**Texto apresentado**
● ● ● ● ● ● ●

O debate entre o futurista Jason Silva e o astrofísico Neil deGrasse Tyson aborda um ponto importante e vale a pena observar a pergunta central.

A pergunta não é se algum dia viveremos para sempre. A pergunta não é sobre se existem tecnologias necessárias para tal. A pergunta é de uma profundidade e dificuldade muito maior:

Dado que isso seja possível, nós deveríamos ou não morrer?

Essa pergunta toma proporções maiores a cada ano à medida que se descobrem novidades na área de saúde e alguns dizem que é um debate muito mais filosófico do que tecnológico (e pode ser que seja).

Longe de trazer uma resposta, acho interessante fazer uma reflexão sobre algo implícito na pergunta, mas que influencia como olhamos para o nosso relacionamento com a tecnologia:

O ser humano é começo e fim de qualquer inovação tecnológica.

Pense bem, a primeira parte é uma noção mais fácil e normalmente mais comum quando se fala de inovação ou no cenário de empreendedorismo: “O ser humano é o COMEÇO de qualquer inovação tecnológica”. Faz total sentido.

● ● ● ● ● ● ●

**Dados coletados**
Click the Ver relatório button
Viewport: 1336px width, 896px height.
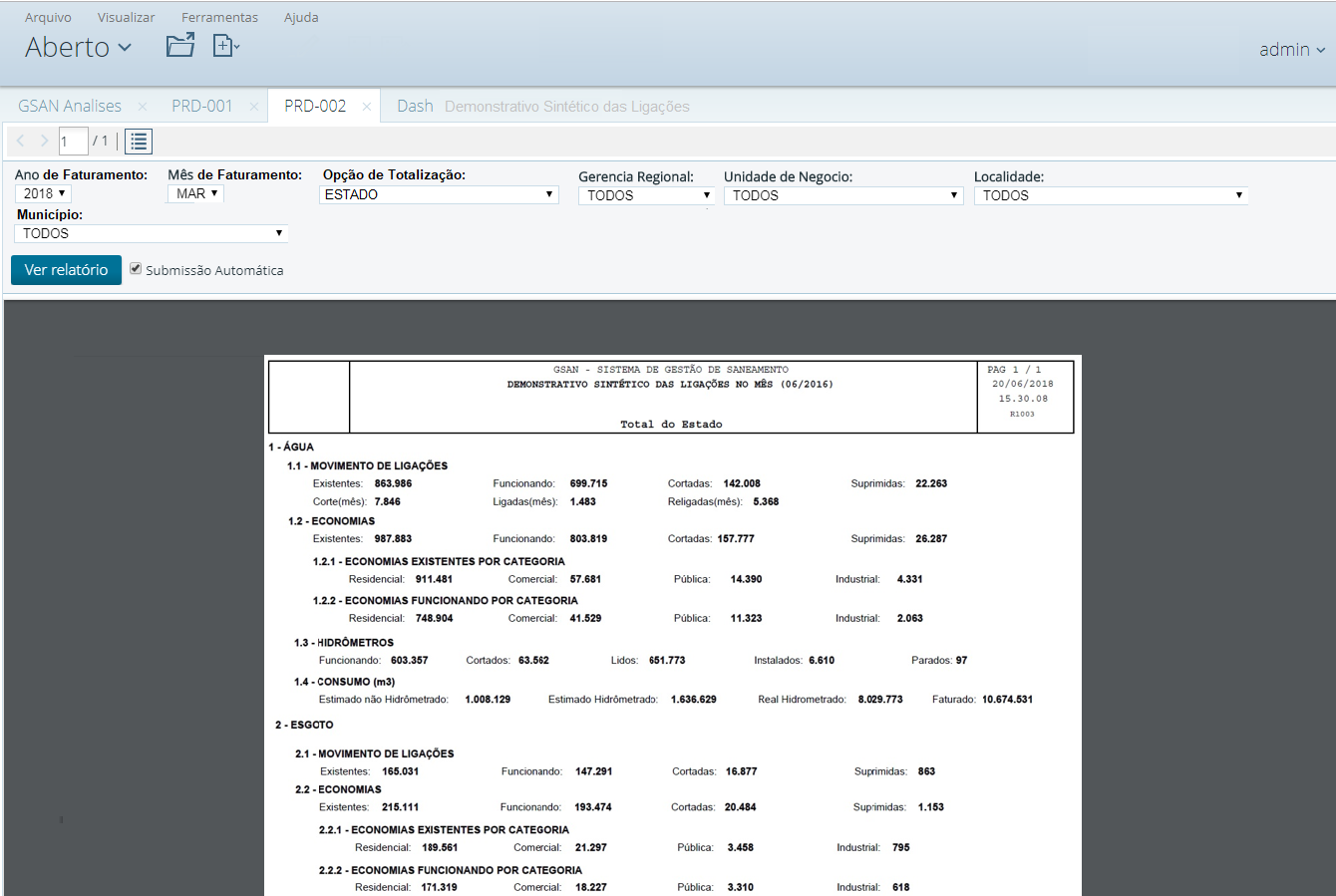[66, 269]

● ● ● ● ● ● ●

**Atividades propostas**
• 1. Segundo o texto apresentado, o que alguns dizem sobre o debate a respeito de viver para sempre?
• 2. Indique se cada afirmação concorda com o texto apresentado, respondendo sim ou não e citando as palavras do texto que decidem a resposta.
(a) Jason Silva é apresentado como astrofísico.
(b) A pergunta central não trata de saber se existem as tecnologias necessárias para viver para sempre.
(c) O ser humano é considerado o começo e o fim de qualquer inovação tecnológica.

**Respostas das atividades**
• 1. Dizem que é um debate muito mais filosófico do que tecnológico.

• 2.
(a) Não: "o futurista Jason Silva".
(b) Sim: "A pergunta não é sobre se existem tecnologias necessárias para tal."
(c) Sim: "O ser humano é começo e fim de qualquer inovação tecnológica."